Given records –

※

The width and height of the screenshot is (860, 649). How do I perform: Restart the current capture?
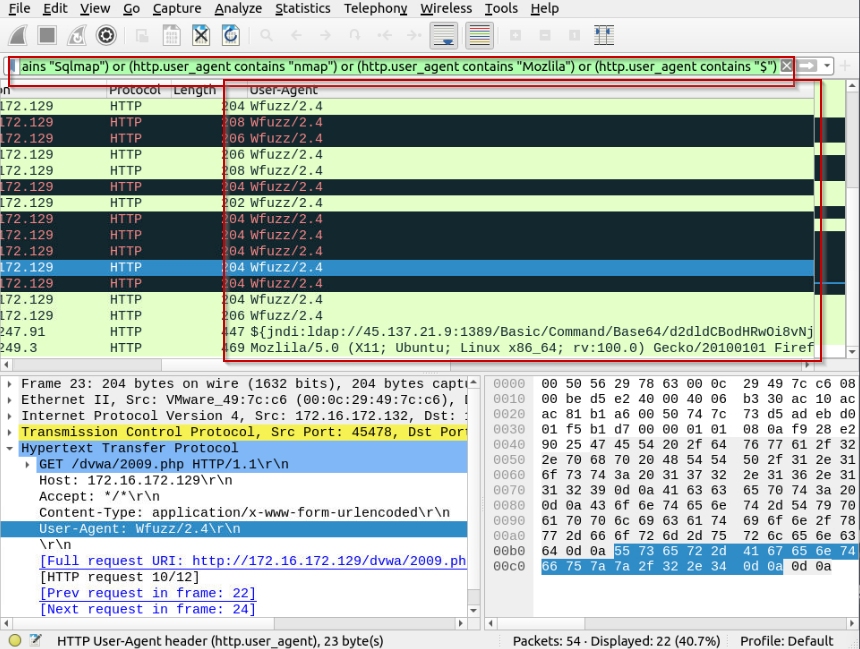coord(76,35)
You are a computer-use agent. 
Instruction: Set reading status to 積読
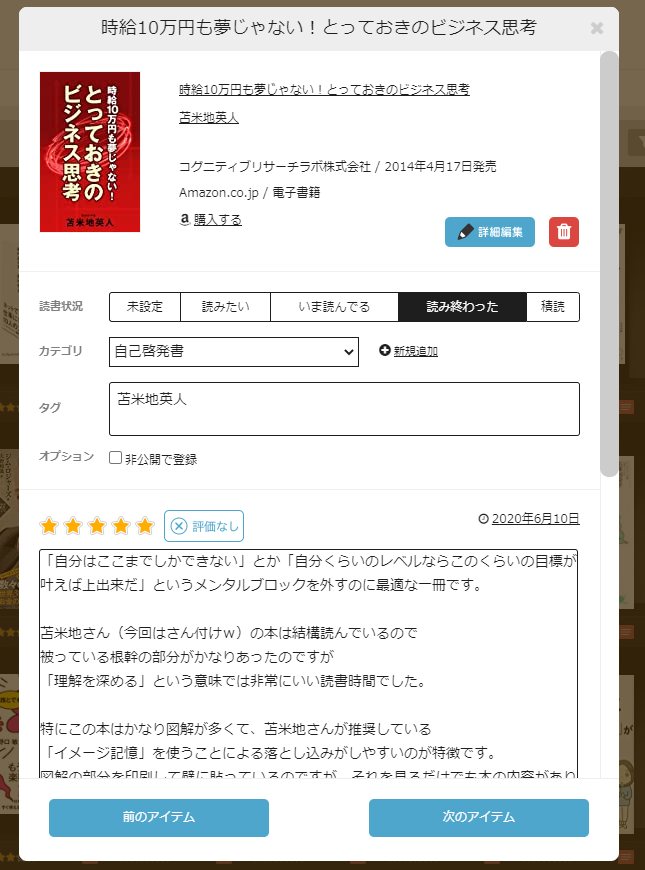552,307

※

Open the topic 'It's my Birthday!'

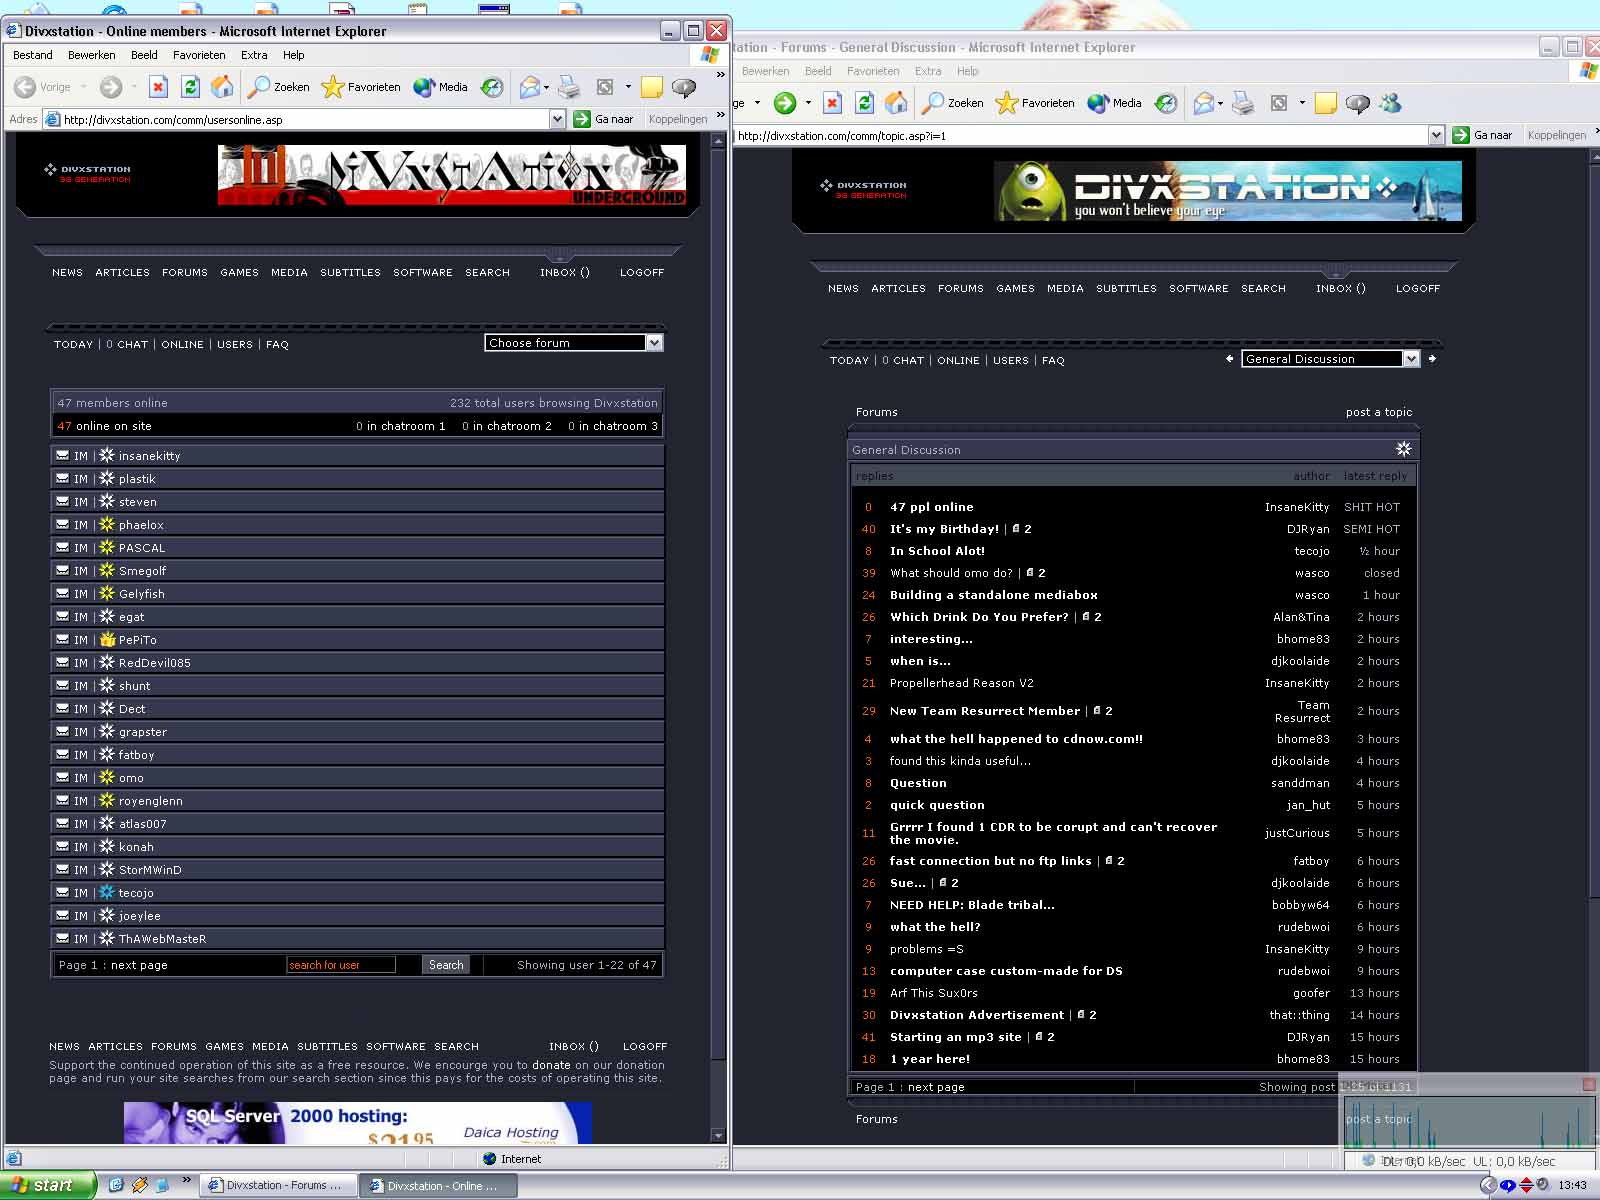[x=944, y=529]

※

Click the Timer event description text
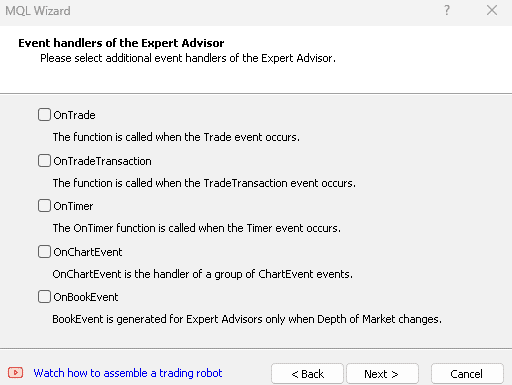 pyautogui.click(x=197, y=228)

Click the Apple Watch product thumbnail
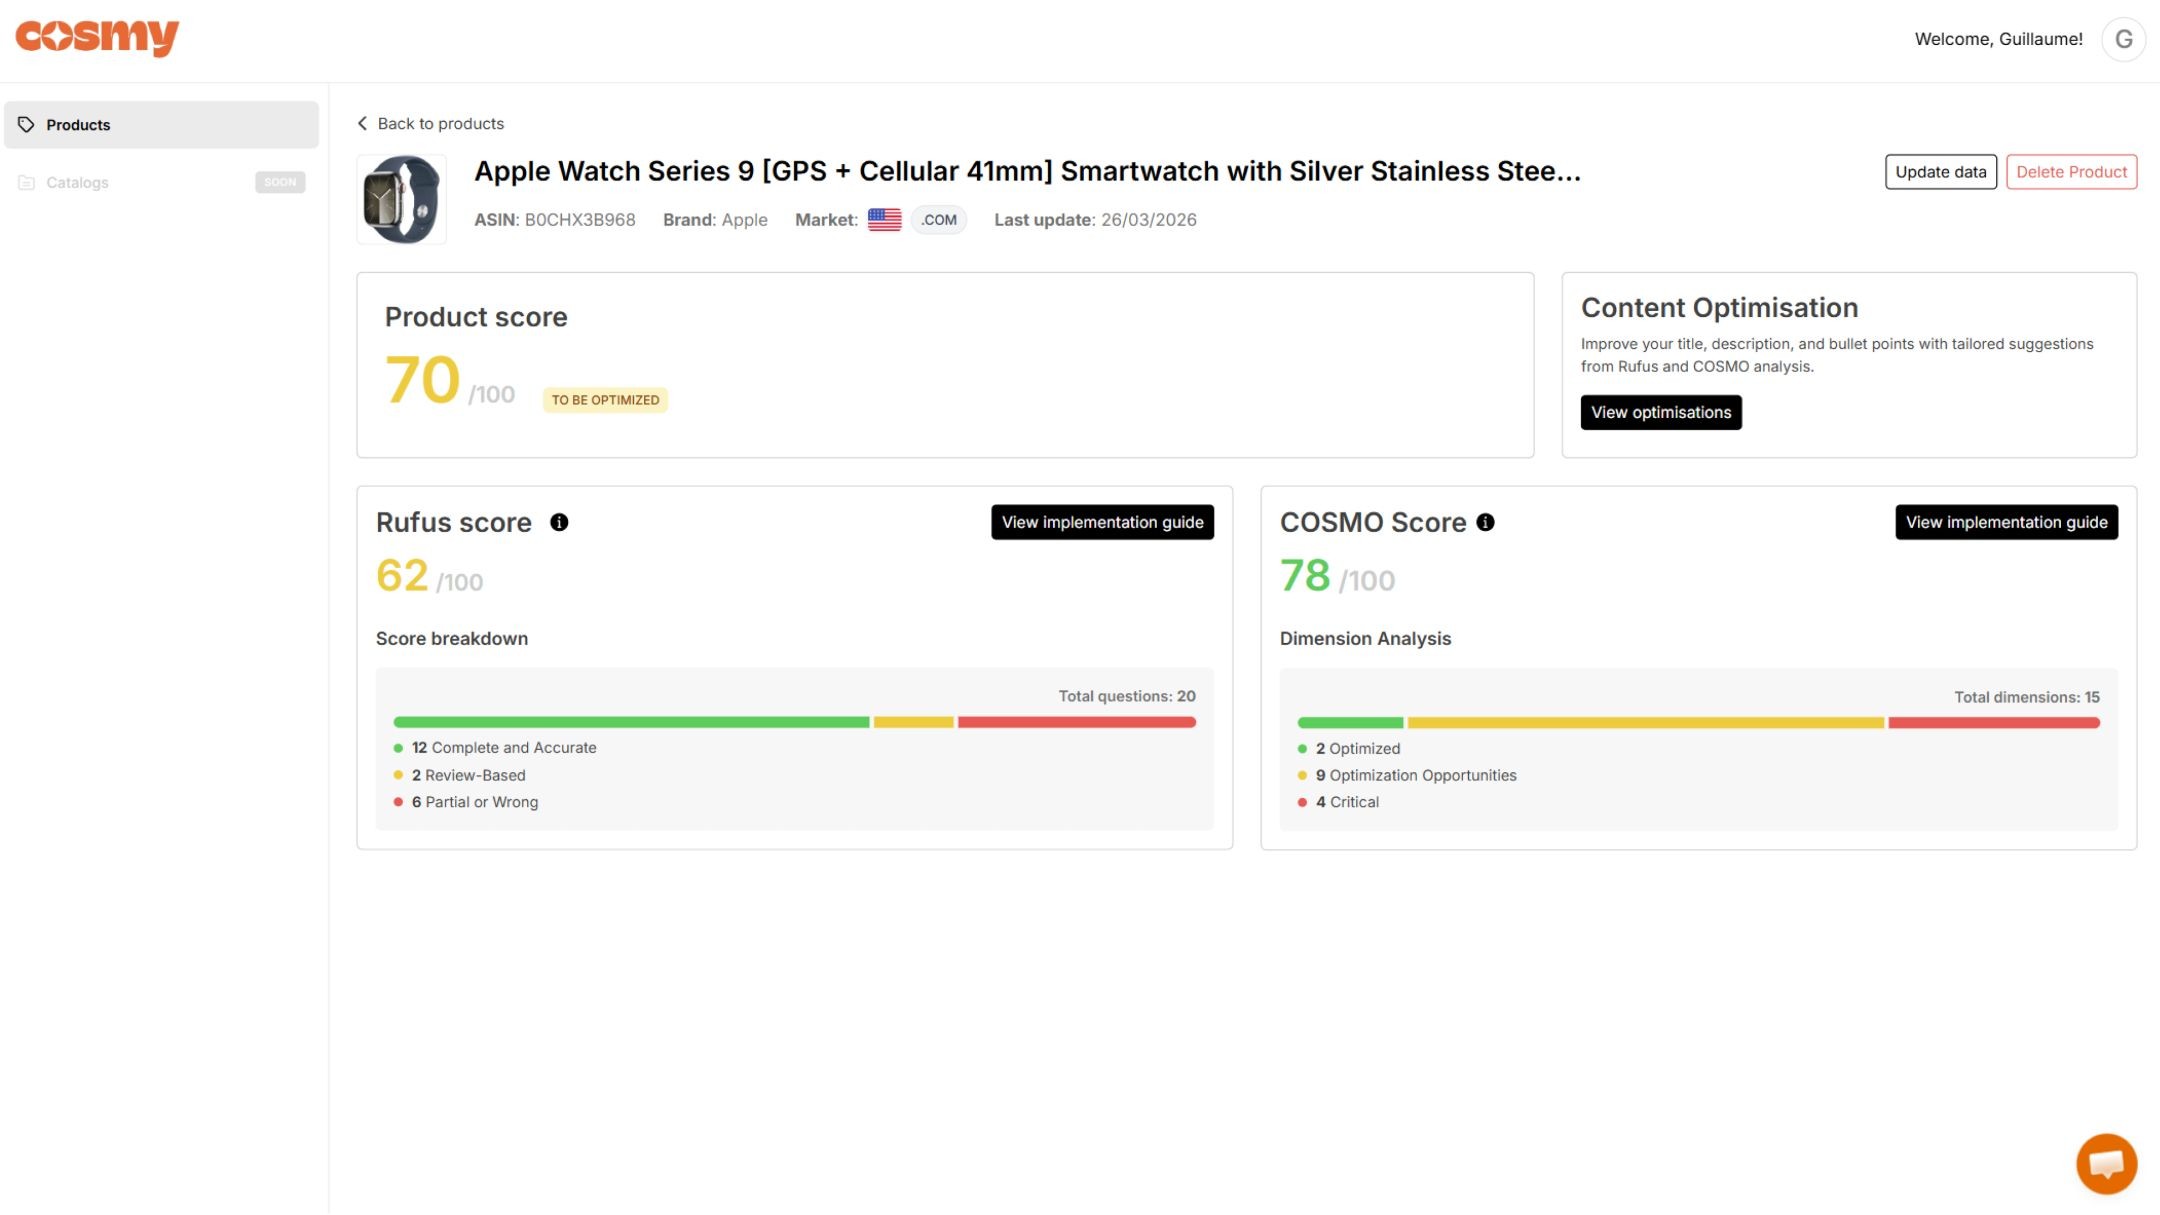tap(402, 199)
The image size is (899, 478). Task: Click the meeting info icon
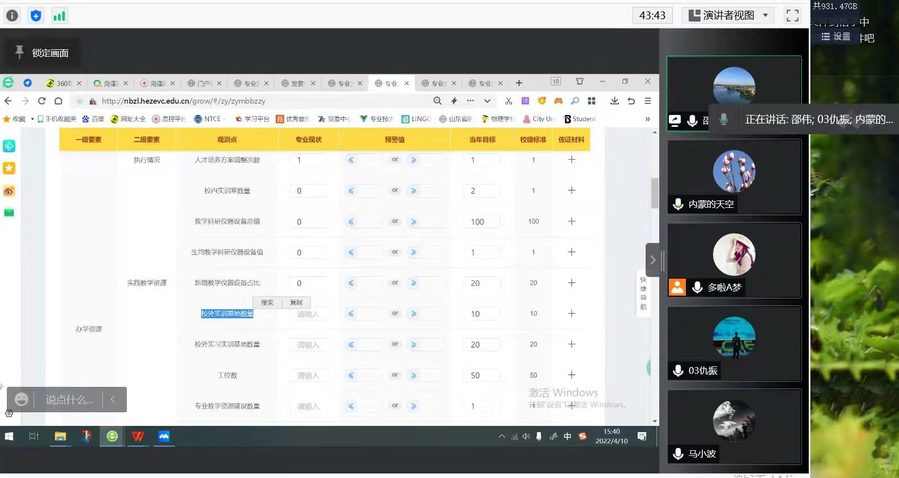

※

Stated task – Put the rows from the line containing "Click the Apple Watch product thumbnail" through the line containing "The image size" into a JSON list of strings, one string per line, leaving out blank lines and pictures.

Task answer –
[
  "Click the Apple Watch product thumbnail",
  "tap(402, 199)",
  "The image size is (899, 478). Task: Click the meeting info icon"
]